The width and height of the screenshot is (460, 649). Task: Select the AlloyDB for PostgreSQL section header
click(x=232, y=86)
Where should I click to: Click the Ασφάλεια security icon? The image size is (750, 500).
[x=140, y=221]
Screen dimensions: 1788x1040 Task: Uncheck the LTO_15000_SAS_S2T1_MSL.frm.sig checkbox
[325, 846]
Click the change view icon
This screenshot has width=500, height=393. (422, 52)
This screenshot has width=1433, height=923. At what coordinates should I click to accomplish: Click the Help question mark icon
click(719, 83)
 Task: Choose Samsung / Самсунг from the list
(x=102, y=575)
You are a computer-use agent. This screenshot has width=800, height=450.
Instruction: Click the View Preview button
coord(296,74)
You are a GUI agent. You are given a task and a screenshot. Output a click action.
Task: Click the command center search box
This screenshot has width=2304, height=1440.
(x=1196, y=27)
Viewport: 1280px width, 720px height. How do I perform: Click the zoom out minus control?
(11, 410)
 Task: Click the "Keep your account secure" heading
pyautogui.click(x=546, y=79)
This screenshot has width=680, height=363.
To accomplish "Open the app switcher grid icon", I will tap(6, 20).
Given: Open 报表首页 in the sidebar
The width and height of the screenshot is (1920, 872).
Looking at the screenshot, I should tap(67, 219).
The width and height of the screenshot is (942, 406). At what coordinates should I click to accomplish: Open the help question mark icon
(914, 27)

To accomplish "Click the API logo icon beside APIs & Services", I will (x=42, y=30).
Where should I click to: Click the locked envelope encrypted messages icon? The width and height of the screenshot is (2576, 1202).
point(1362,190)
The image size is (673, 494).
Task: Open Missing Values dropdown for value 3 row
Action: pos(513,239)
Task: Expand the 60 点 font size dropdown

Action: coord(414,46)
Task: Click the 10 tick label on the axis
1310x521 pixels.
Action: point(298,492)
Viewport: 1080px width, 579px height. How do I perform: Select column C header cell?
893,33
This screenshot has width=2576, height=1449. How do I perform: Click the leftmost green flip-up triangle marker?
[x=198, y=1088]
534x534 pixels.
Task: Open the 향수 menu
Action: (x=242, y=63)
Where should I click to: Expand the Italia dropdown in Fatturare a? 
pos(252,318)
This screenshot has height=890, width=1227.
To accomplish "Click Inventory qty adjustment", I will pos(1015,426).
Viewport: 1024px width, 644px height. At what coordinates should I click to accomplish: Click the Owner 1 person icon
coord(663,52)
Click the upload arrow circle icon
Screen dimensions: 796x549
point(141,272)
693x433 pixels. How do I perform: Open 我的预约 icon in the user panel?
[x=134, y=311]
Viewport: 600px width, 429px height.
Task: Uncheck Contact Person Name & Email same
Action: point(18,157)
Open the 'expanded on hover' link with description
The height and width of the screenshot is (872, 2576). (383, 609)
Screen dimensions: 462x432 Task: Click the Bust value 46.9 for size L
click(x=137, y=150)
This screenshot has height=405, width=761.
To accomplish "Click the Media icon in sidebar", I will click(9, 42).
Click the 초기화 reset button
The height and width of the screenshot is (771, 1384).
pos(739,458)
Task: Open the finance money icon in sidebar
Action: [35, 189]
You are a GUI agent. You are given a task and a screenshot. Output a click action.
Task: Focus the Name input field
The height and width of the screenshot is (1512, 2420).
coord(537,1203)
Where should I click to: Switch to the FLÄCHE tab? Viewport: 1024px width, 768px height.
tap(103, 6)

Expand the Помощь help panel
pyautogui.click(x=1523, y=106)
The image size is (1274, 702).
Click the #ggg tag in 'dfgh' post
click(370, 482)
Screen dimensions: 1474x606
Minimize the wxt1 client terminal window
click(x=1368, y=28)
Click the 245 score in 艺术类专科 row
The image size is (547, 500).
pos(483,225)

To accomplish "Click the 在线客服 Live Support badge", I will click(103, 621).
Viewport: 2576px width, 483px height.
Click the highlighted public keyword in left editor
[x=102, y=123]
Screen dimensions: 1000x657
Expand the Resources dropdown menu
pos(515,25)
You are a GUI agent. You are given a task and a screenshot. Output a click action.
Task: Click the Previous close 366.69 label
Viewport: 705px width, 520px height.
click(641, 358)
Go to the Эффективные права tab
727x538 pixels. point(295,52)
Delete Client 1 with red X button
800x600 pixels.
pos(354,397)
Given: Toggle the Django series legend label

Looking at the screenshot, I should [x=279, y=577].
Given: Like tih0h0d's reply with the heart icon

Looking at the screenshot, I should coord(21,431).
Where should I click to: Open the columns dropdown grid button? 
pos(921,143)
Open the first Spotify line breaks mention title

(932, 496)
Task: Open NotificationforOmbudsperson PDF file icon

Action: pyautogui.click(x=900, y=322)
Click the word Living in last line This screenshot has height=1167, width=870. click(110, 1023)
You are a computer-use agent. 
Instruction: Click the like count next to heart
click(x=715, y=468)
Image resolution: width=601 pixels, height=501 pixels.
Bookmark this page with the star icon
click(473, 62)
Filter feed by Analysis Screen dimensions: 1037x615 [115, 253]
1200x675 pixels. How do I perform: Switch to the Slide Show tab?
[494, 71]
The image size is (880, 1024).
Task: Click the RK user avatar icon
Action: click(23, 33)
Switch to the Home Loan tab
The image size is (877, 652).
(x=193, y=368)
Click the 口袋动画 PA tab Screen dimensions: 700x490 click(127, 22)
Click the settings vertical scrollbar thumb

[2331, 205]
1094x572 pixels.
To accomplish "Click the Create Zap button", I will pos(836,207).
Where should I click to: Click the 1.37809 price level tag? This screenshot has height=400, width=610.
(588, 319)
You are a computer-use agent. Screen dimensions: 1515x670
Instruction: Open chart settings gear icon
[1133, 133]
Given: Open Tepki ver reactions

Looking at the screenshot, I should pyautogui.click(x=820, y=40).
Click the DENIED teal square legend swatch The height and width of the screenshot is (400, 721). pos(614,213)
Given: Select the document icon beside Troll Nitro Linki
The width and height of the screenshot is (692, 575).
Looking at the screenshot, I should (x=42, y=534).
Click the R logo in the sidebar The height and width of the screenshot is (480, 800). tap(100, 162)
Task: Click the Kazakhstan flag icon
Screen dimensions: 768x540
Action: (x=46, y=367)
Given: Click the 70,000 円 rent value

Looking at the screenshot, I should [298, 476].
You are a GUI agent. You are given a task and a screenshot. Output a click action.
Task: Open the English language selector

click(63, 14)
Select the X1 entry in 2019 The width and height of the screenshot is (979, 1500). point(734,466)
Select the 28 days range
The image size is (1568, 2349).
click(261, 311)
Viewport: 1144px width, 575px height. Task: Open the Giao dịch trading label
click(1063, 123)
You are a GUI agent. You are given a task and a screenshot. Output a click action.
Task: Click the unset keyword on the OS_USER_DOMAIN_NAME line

== == ==

Copy out the entries word for word, beginning at the line that contains "Viewport: 1024px width, 644px" and stopping after the line that contains "coord(537,1203)".

-- ANSWER FOR THE TASK --
Viewport: 1024px width, 644px height. At what coordinates should I click to accomplish: Click the Owner 1 person icon
coord(663,52)
Click the upload arrow circle icon
Screen dimensions: 796x549
point(141,272)
693x433 pixels. How do I perform: Open 我的预约 icon in the user panel?
[x=134, y=311]
Viewport: 600px width, 429px height.
Task: Uncheck Contact Person Name & Email same
Action: point(18,157)
Open the 'expanded on hover' link with description
The height and width of the screenshot is (872, 2576). (383, 609)
Screen dimensions: 462x432 Task: Click the Bust value 46.9 for size L
click(x=137, y=150)
This screenshot has height=405, width=761.
To accomplish "Click the Media icon in sidebar", I will click(9, 42).
Click the 초기화 reset button
The height and width of the screenshot is (771, 1384).
pos(739,458)
Task: Open the finance money icon in sidebar
Action: [35, 189]
You are a GUI agent. You are given a task and a screenshot. Output a click action.
Task: Focus the Name input field
The height and width of the screenshot is (1512, 2420).
coord(537,1203)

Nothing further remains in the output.